双组分转导系统CNX_RS34865/CNX_RS34870对安丝菌素生物合成的调控机制研究

Characterization of the two-component transduction system CNX_RS34865/CNX_RS34870 in regulating the biosynthesis of ansamitocin

目的探究珍贵束丝放线菌(Actinosynnema pretiosum)中双组分转导系统CNX_RS34865/CNX_RS34870对A.pretiosum中安丝菌素P-3(AP-3)生物合成的调控机制。方法本研究以A.pretiosum X47菌株为出发菌株,构建双组分转导系统CNX_RS34865/CNX_RS34870中调控基因CNX_RS34870的缺失突变菌株;利用HPLC分析及生物活性测定分析出发菌株X47与CNX_RS34870突变菌株(ΔRS34870)的AP-3产量差异;利用转录组测序分析菌株之间各基因的转录水平差异,分析CNX_RS34870对菌株AP-3生物合成的影响及作用机制。结果与出发菌株X47相比,ΔRS34870菌株在液体发酵条件下AP-3生物合成量显著下降,在第6天时,ΔRS34870菌株AP-3产量降低了36.94%。转录水平分析显示ΔRS34870菌株中1524个基因的转录较X47明显不同,其中AP-3生物合成基因簇中的asm1、asm2、asm30、asm32、asm33、asm34、asm35和asm37基因以及与初级代谢中与AP-3前体合成相关的pgk基因出现了显著下调。结论CNX_RS34870是菌株AP-3生物合成的正调控基因,可通过调控AP-3生物合成基因簇的转录以及影响初级代谢从而影响AP-3的产生。本研究将为了解AP-3生物合成的调控网络以及工业菌株的遗传改造提供理论指导。

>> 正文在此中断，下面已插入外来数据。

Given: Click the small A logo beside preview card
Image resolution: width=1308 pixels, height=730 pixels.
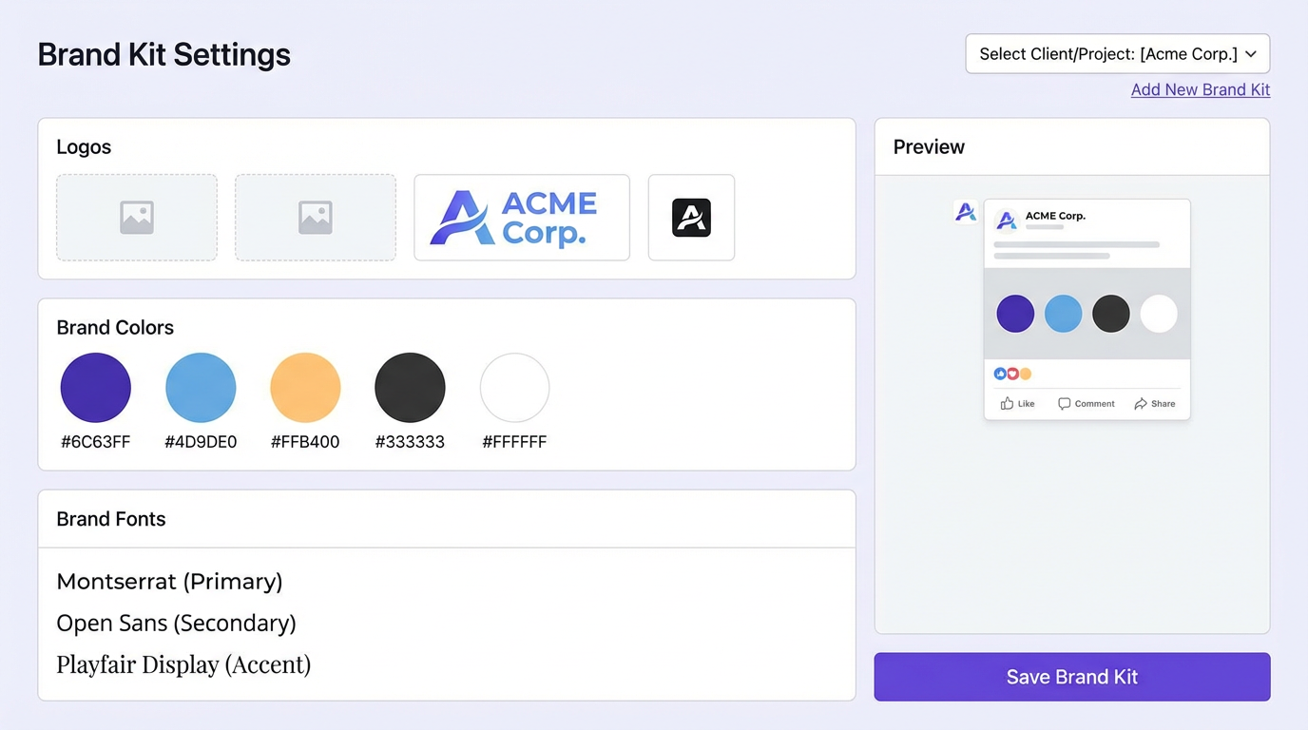Looking at the screenshot, I should [965, 211].
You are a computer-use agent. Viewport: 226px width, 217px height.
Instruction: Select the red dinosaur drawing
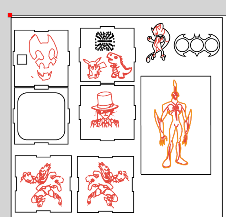[119, 65]
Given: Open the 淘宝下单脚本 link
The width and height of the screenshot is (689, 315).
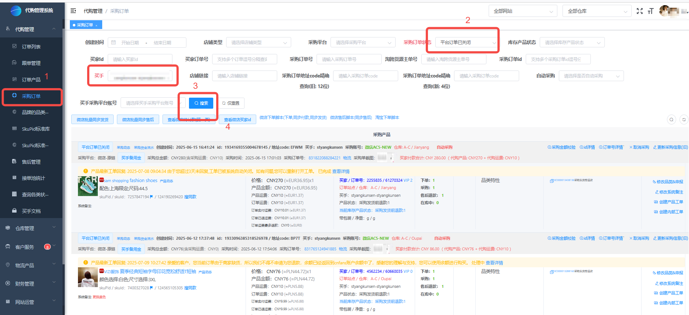Looking at the screenshot, I should [387, 118].
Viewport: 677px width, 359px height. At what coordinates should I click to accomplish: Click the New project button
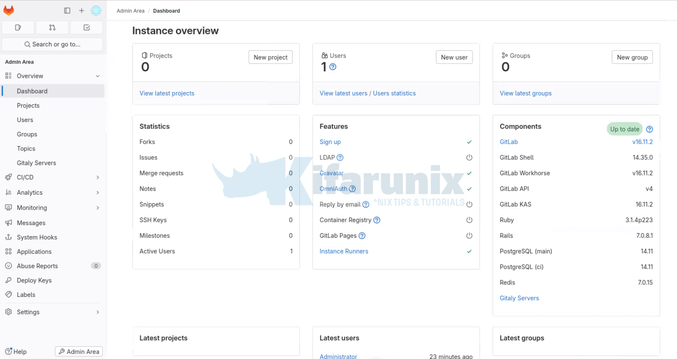click(270, 57)
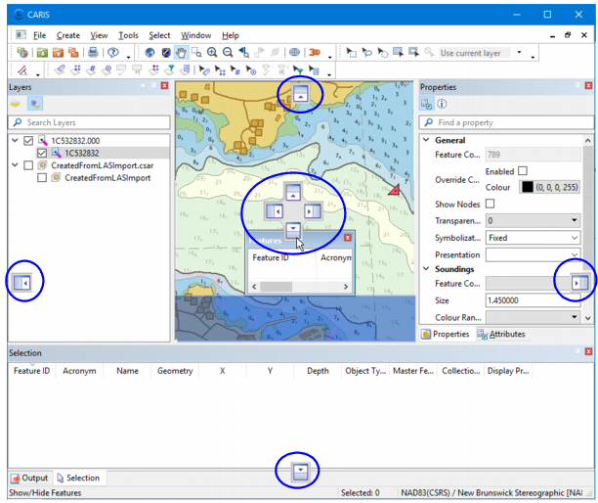Click the Zoom In magnifier tool
Screen dimensions: 598x503
click(x=212, y=53)
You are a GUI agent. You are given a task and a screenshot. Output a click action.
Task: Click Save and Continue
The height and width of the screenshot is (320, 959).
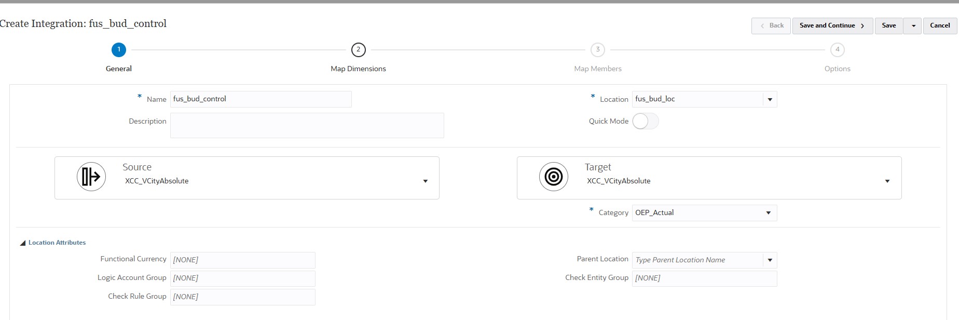click(832, 26)
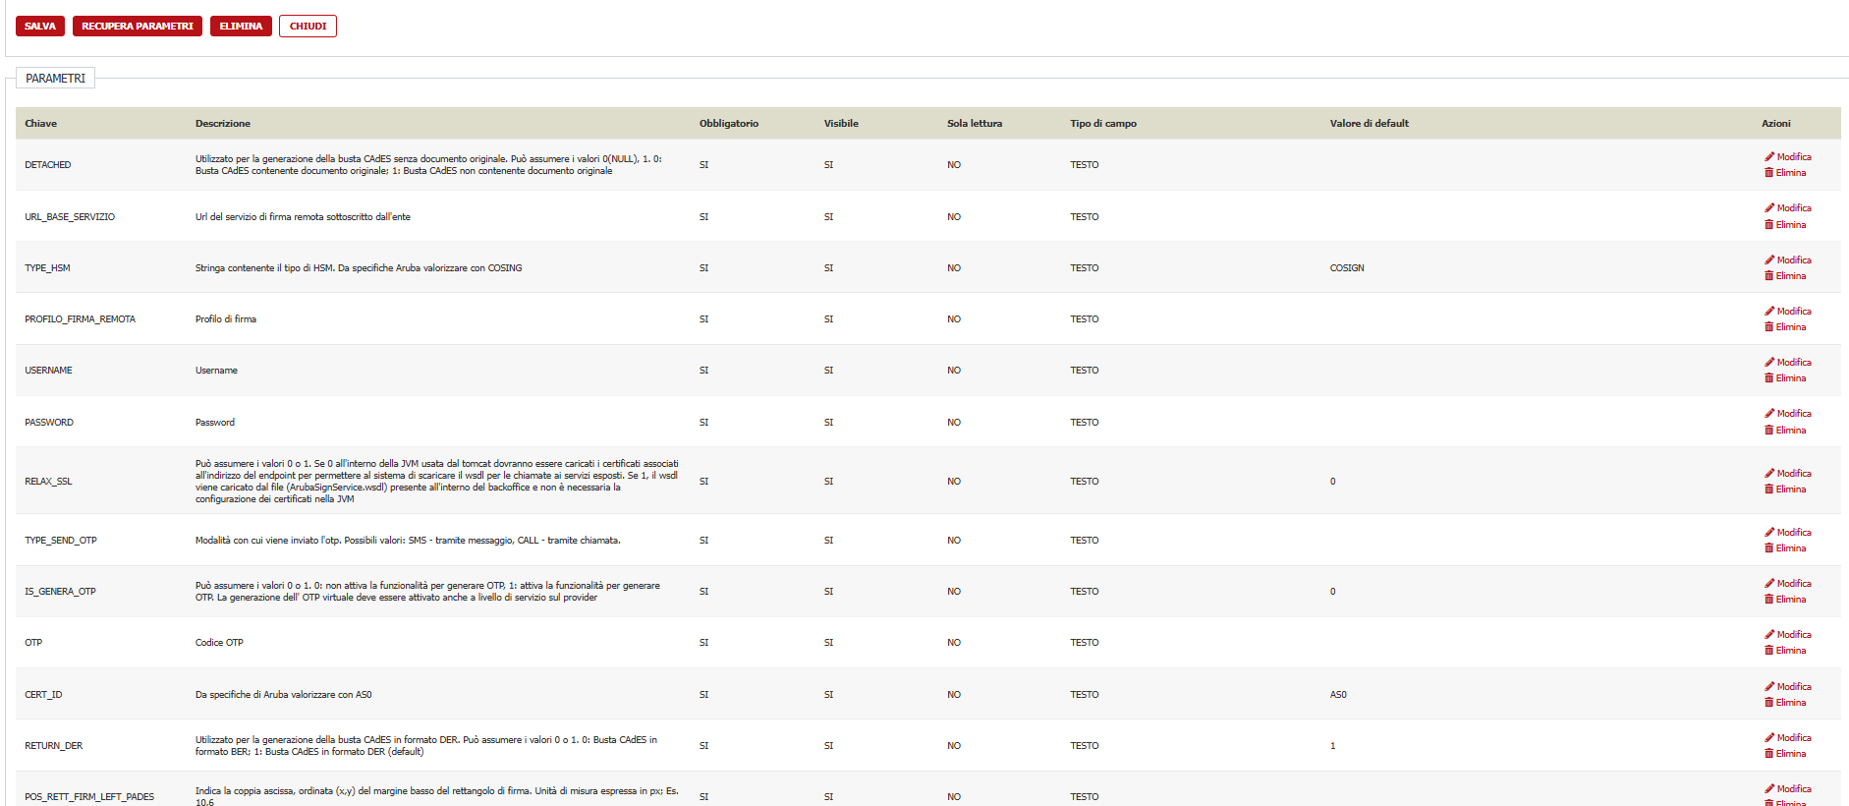Click the pencil icon for RELAX_SSL row
Viewport: 1849px width, 806px height.
1769,473
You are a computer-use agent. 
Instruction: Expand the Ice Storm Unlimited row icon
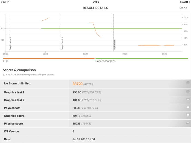188,83
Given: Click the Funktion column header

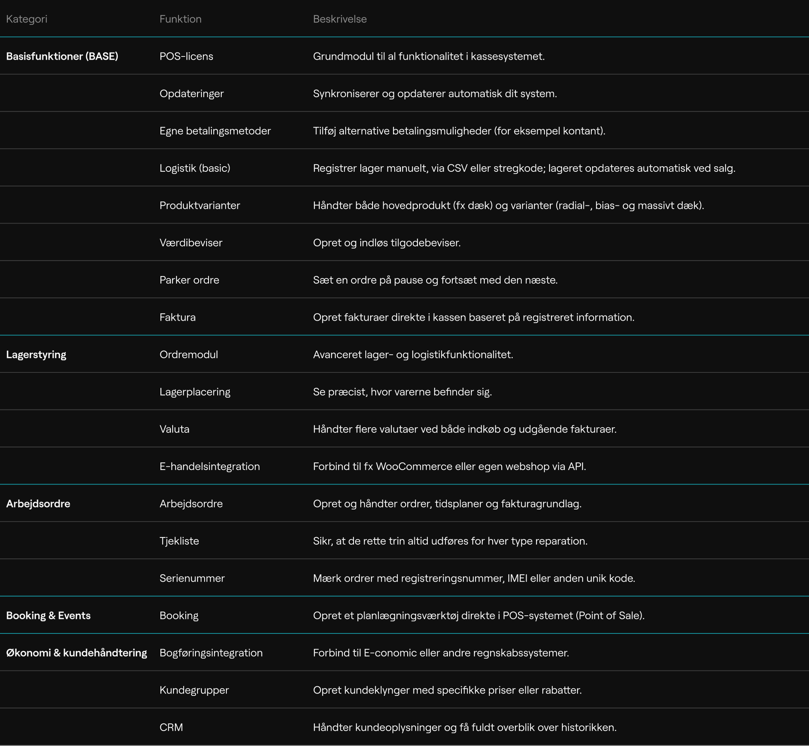Looking at the screenshot, I should click(180, 19).
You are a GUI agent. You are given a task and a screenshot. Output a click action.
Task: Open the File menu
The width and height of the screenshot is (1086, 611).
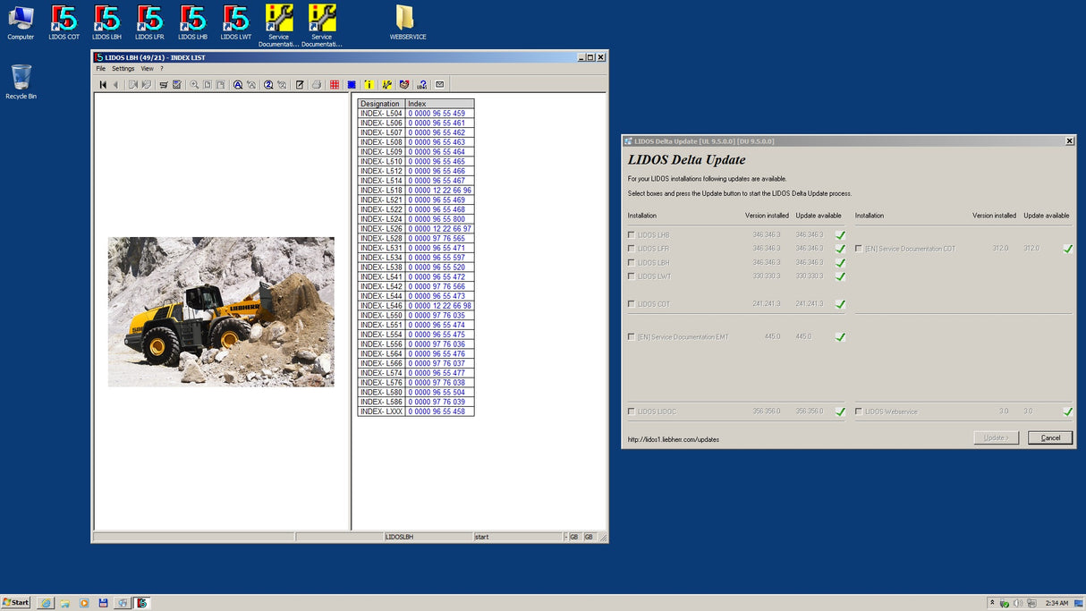coord(101,69)
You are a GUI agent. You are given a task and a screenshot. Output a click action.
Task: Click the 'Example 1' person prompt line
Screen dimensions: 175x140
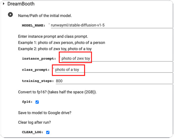pos(62,43)
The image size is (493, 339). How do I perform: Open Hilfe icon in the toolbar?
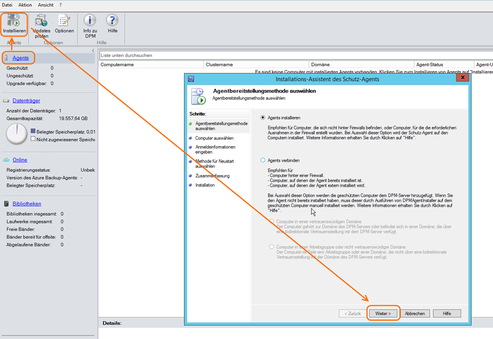[112, 21]
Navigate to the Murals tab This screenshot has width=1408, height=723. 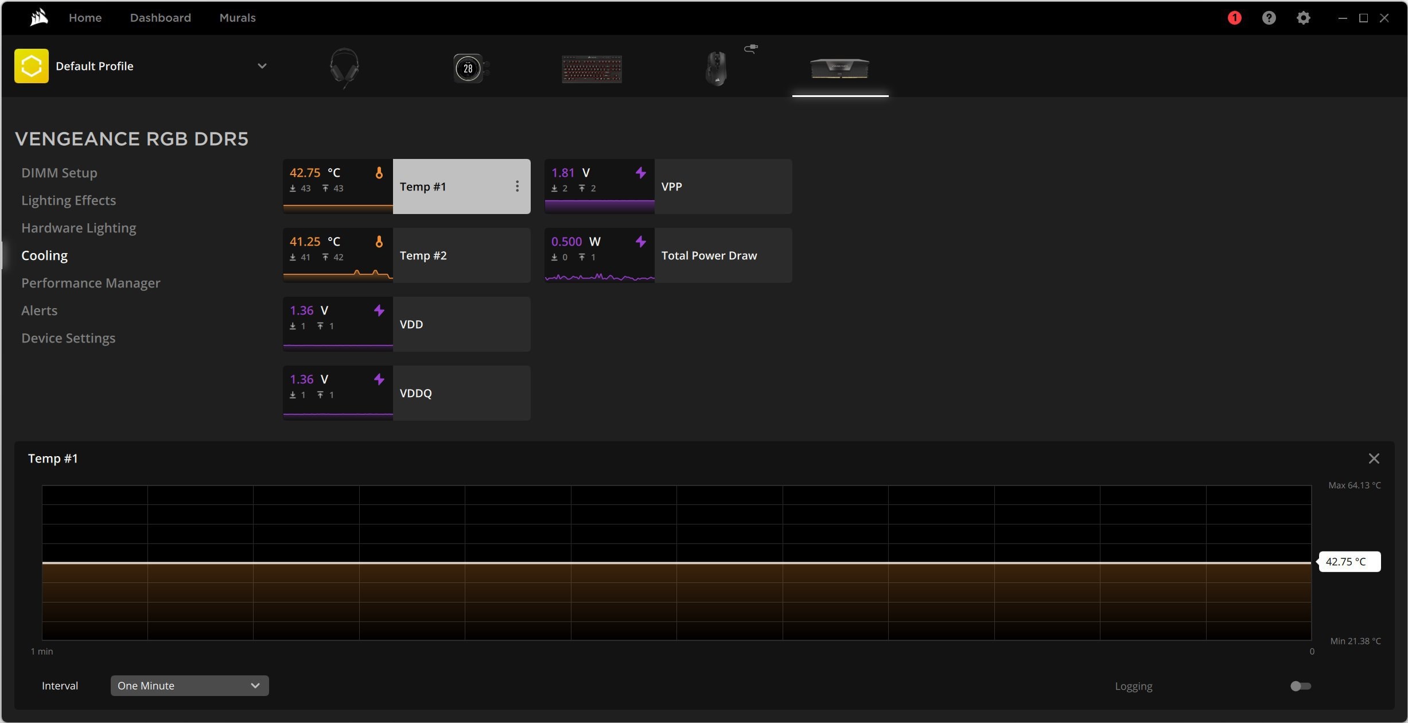237,18
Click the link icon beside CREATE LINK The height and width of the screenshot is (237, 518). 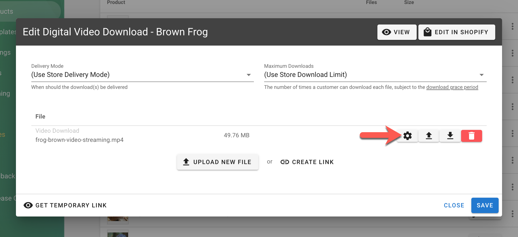click(285, 162)
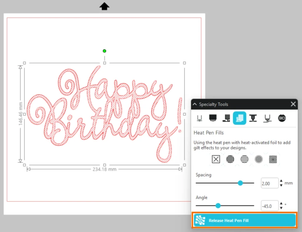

Objective This study aims to explore the regulatory mechanism of the two-component transduction system CNX_RS34865/CNX_RS34870 on ansamitocin P-3(AP-3)biosynthesis in Actinosynnema pretiosum.Methods CNX_RS34870(the regulatory protein encoding gene of CNX_RS34865/CNX_RS34870)deletion mutant strain was constructed based on the original strain Actinosynnema pretiosum X47;The AP-3 yield in X47 andΔRS34870(CNX_RS34870 deletion mutant strain)was analyzed by HPLC and biological activity assays;The effect of CNX_RS34870 on AP-3 biosynthesis was analyzed by transcriptomic sequencing.Results The yield of AP-3 was significantly reduced in ΔRS34870 compared to X47 under liquid fermentation conditions.The yield of AP-3 was reduced by 36.94% in ΔRS34870 compared to X47 on the 6th day.Transcriptome analysis revealed that there were 1,524 differentially expressed genes in ΔRS34870 compared to X47;Among them,the transcriptional levels of asm1,asm2,asm30,asm32,asm33,asm34,asm35,and asm37 in the AP-3 biosynthetic gene cluster,and the pgk gene,which is related to the biosynthesis of AP-3 precursor,were significantly down-regulated inΔRS34870 compared to X47.Conclusion CNX_RS34870 positively regulates AP-3 biosynthesis through regulating AP-3 biosynthetic gene cluster and primary metabolism.This study will provide theoretical guidance for further understanding the regulatory network of AP-3 biosynthesis and the genetic modification of industrial Actinosynnema pretiosum strains.